On sait que le Droit français n’est pas toujours « raccord » avec les textes de l’Union Européenne. La Cour de cassation vient de nous offrir quelques illustrations de ce phénomène en matière de maladie et de congés payés.

La question est simple mais extrêmement sensible : un salarié acquiert-il des congés payés pendant une période d’arrêt de maladie ou d’accident ou de maladie professionnelle ?



une femme malade sur son canapé


1. Un droit français non conforme au droit européen

Au regard du droit français, cette réponse au droit à congé était incontestablement négative puisque l’article L3141-3 alinéa 1 du Code du travail dispose que « le salarié a droit à un congé de deux jours et demi ouvrables par mois de travail effectif chez le même employeur ». En visant, spécifiquement la notion de « travail effectif », le législateur excluait donc toute acquisition de congés pendant la maladie.


Le même Code du travail prévoyait toutefois deux exceptions à ce principe :

  • les périodes de congé de maternité, de paternité et d’accueil de l’enfant et d’adoption ;

  • les périodes (dans la limite d’une durée ininterrompue d’un an), pendant lesquelles l’exécution du contrat de travail est suspendue pour cause d’accident du travail ou de maladie professionnelle.

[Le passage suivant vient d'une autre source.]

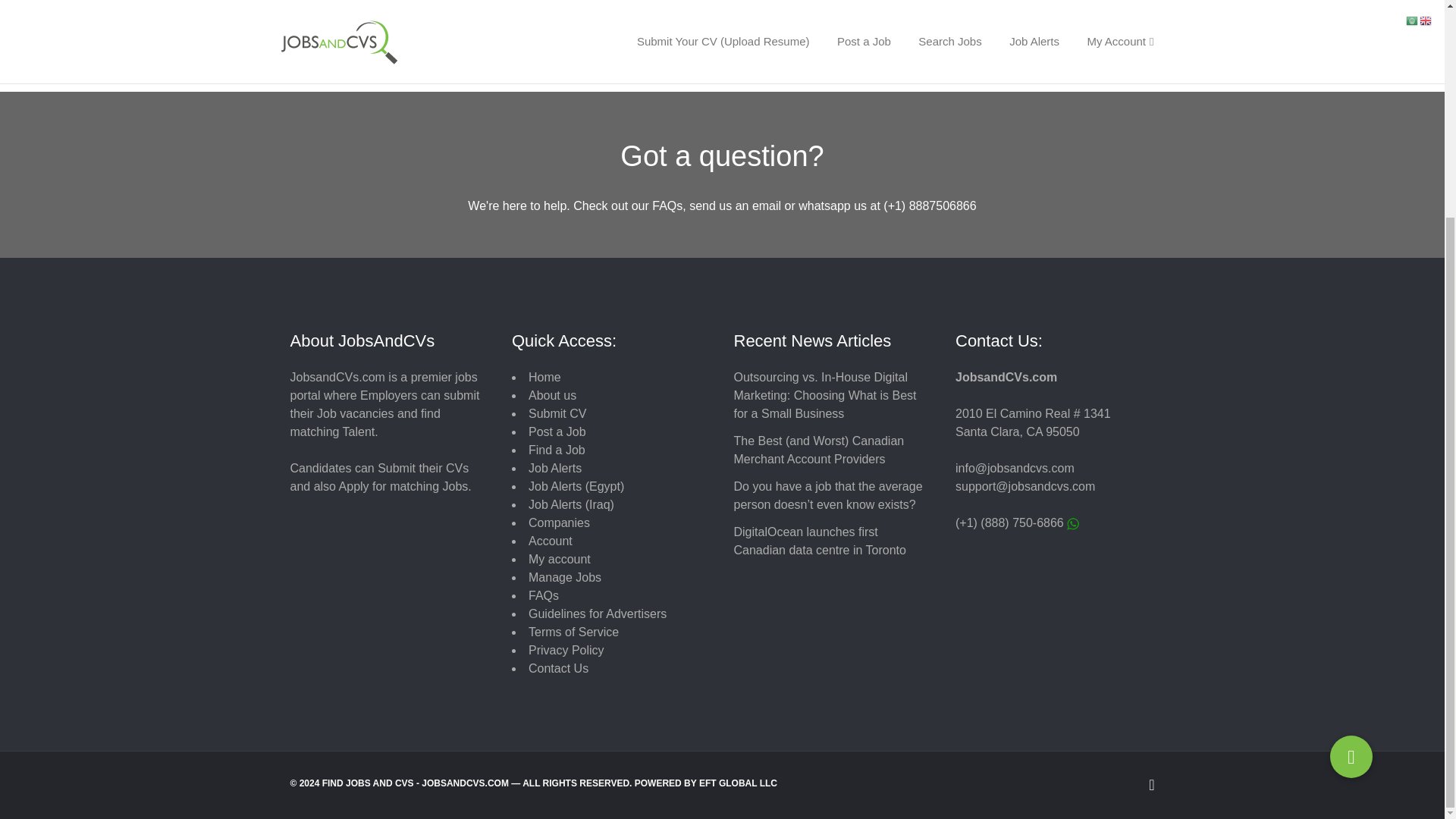
DigitalOcean launches first Canadian data centre in Toronto (819, 540)
About us (552, 395)
Home (544, 377)
EFT GLOBAL LLC (737, 783)
My account (559, 558)
Companies (558, 522)
Account (550, 540)
Privacy Policy (566, 649)
Guidelines for Advertisers (597, 613)
Terms of Service (573, 631)
Post a Job (557, 431)
Submit CV (557, 413)
Contact Us (558, 667)
Job Alerts (554, 468)
Given the description of an element on the screen output the (x, y) to click on. 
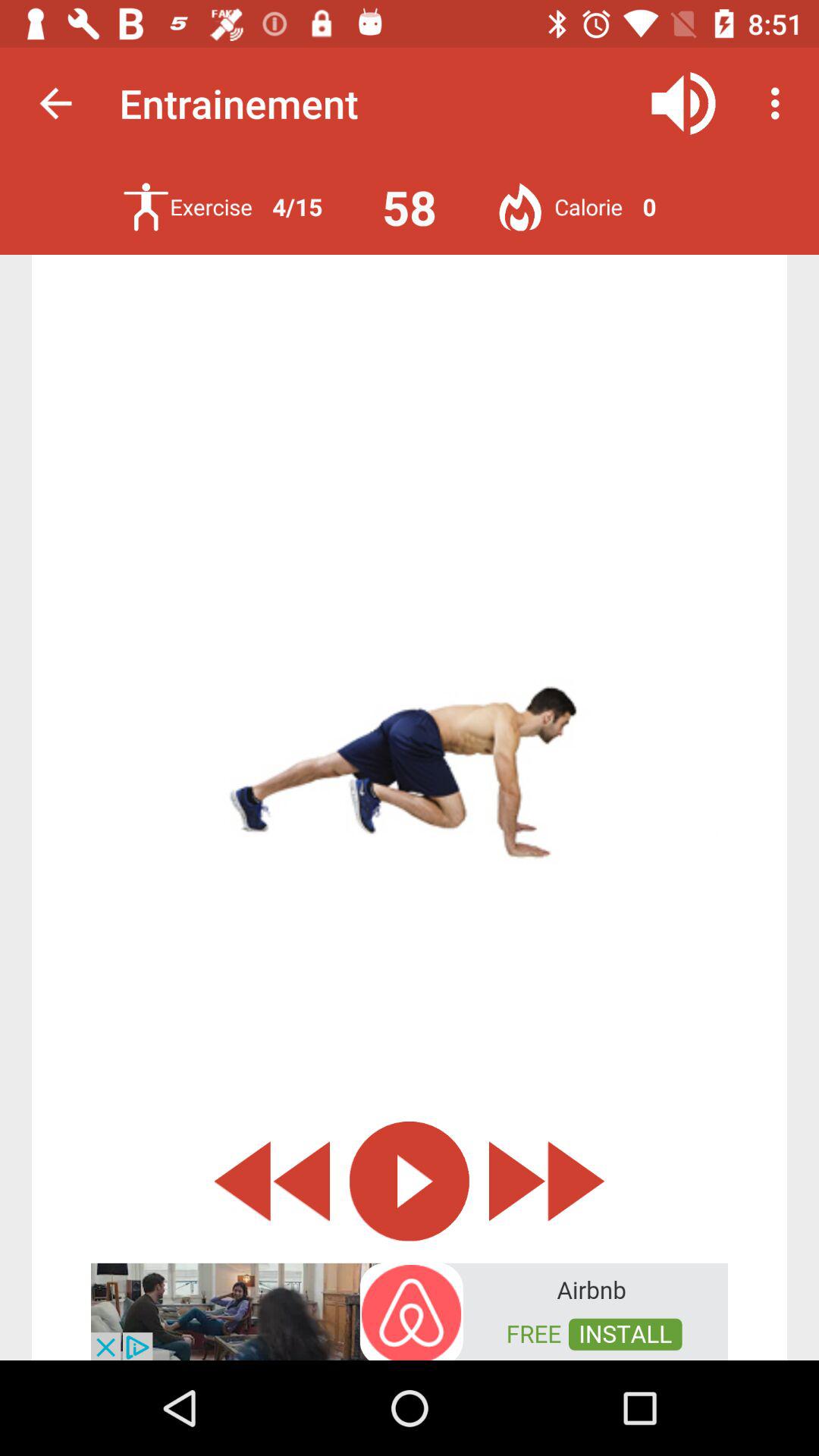
install airbnb (409, 1310)
Given the description of an element on the screen output the (x, y) to click on. 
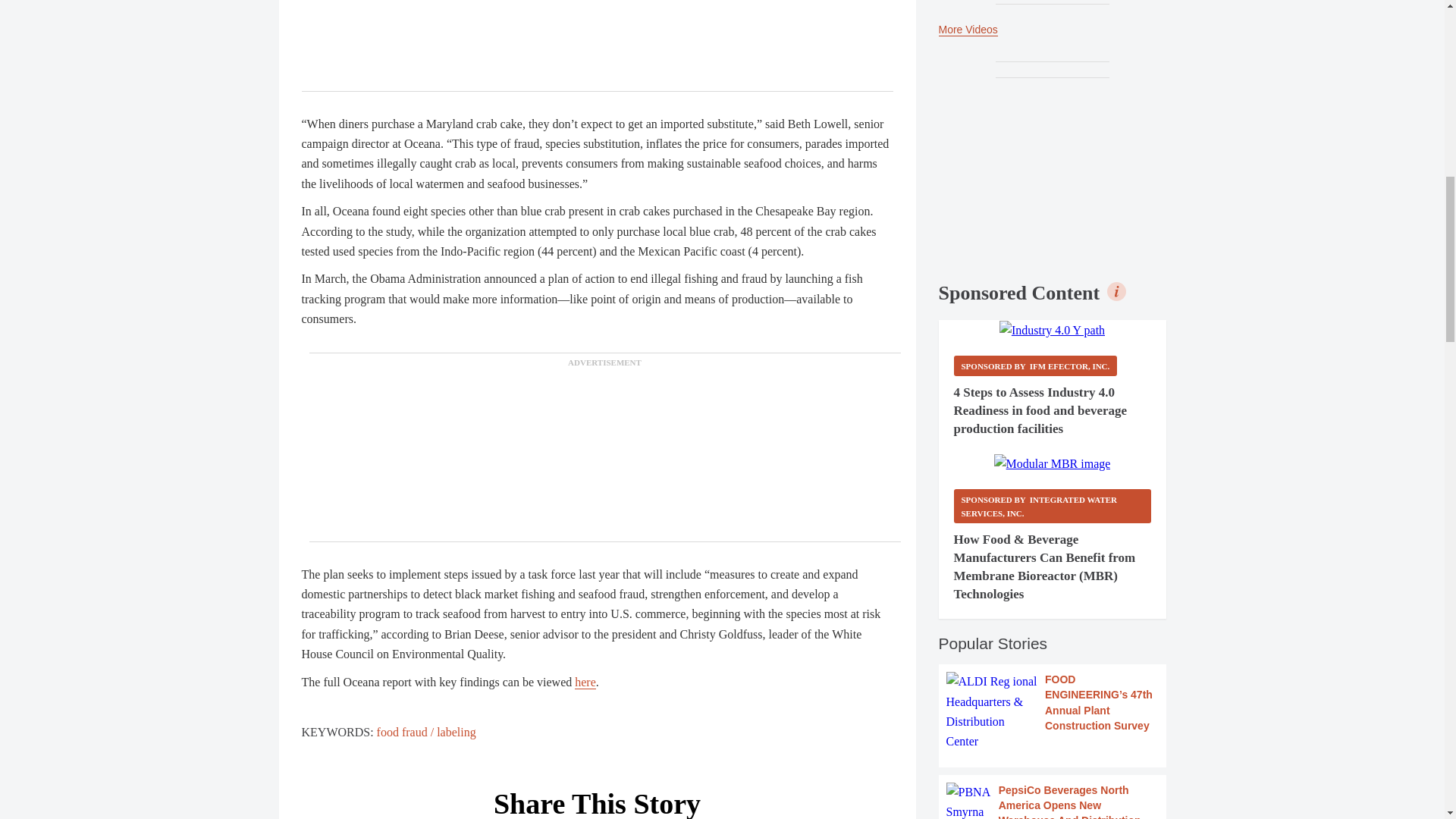
Industry 4.0 Y path (1051, 330)
Modular MBR (1052, 464)
Sponsored by ifm Efector, Inc. (1035, 365)
Sponsored by Integrated Water Services, Inc. (1052, 505)
Given the description of an element on the screen output the (x, y) to click on. 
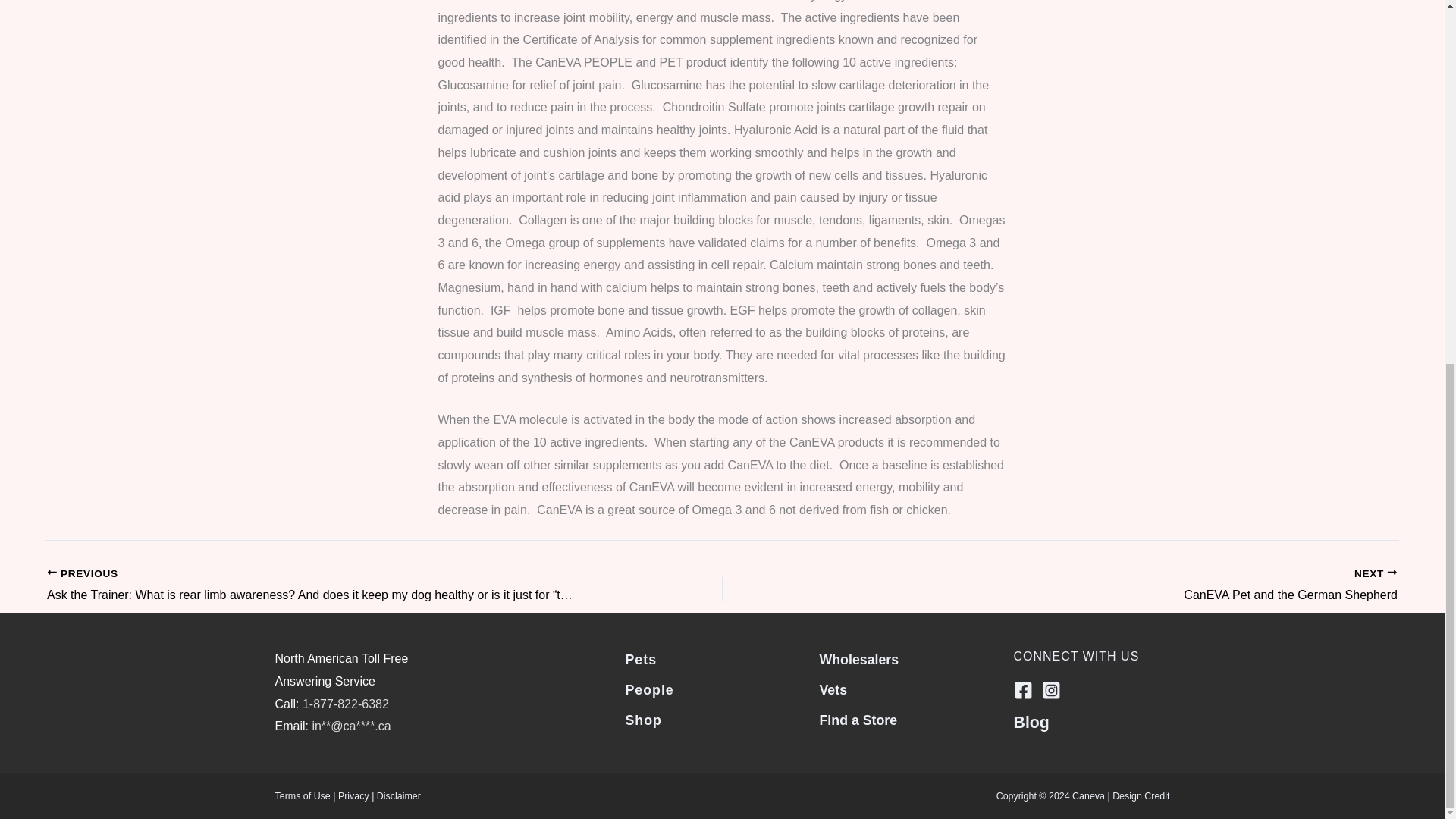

Cette solution était peut-être trop simple pour être vraie. En effet, certains avaient peut-être oublié l’article 4 de la directive européenne du 4 novembre 2003 suivant lequel : « les États membres prennent les mesures nécessaires pour que tout travailleur bénéficie d’un congé annuel payé d’au moins quatre semaines, conformément aux conditions d’obtention et d’octroi prévues par les législations et/ou pratiques nationales. La période minimale de congé annuel payé ne peut être remplacée par une indemnité financière, sauf en cas de fin de relation de travail ».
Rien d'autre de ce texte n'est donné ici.